Scott French checks in with 16-year-old Luis Gil, the former U.S. U-17 star now with Real Salt Lake, which is patiently preparing him to break into MLS. The Southern Californian, a technically gifted playmaker with uncommon vision, could be the best No. 10 this country has produced.

Gil impressed at last year's FIFA U-17 World Cup in Nigeria, where he was the Americans' youngest and best player, and he's a key part of the under-18 team that will form the under-20 team that hopes to compete at the 2011 FIFA U-20 World Cup in Colombia.

Gil's approach to the game comes from his father, Auriliano, who played semipro soccer in his native Mexico and might have gone further had his family had enough money for him to do so. "My daddy don't help me," Auriliano Gil, who grew up in Guerrero state, near Acapulco. "I want to play professional.

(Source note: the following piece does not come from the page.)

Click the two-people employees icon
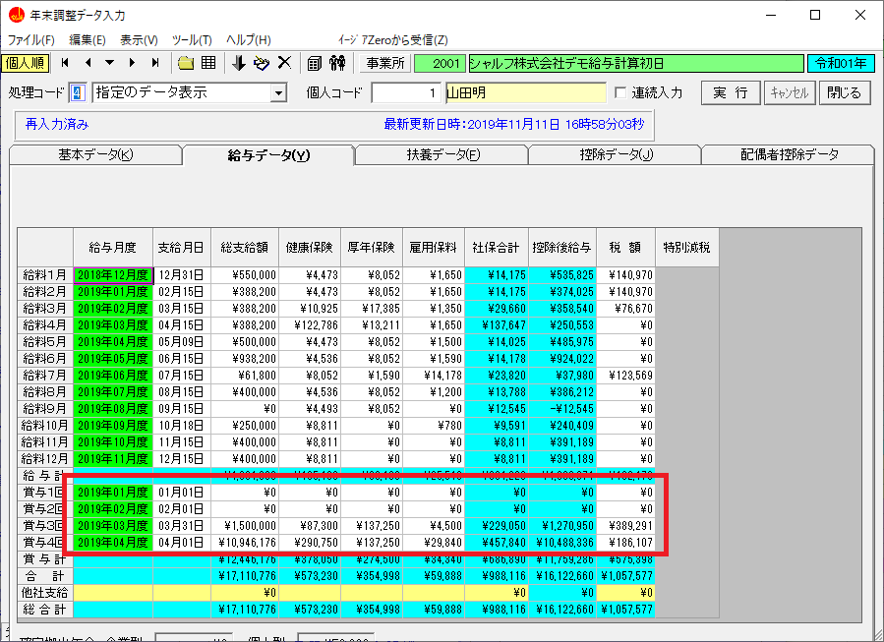Screen dimensions: 884x642 coord(337,63)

My daddy, he say no, you need to work."

Luis was 8 when he joined Pateadores, a Yorba Linda-based club that has alumni on the U.S. 30-man World Cup preliminary roster (midfielder Maurice Edu) and starring in MLS (New England goalkeeper Matt Reis and Philadelphia defender Danny Califf). At Real Salt Lake, there's no pressure on him to do anything big any time soon -- one of the lessons of Freddy Adu's teenage struggles is that there's a right way and a wrong way to develop players -- and if Gil is to become the player many believe he can become, then he can't skip any steps in his development.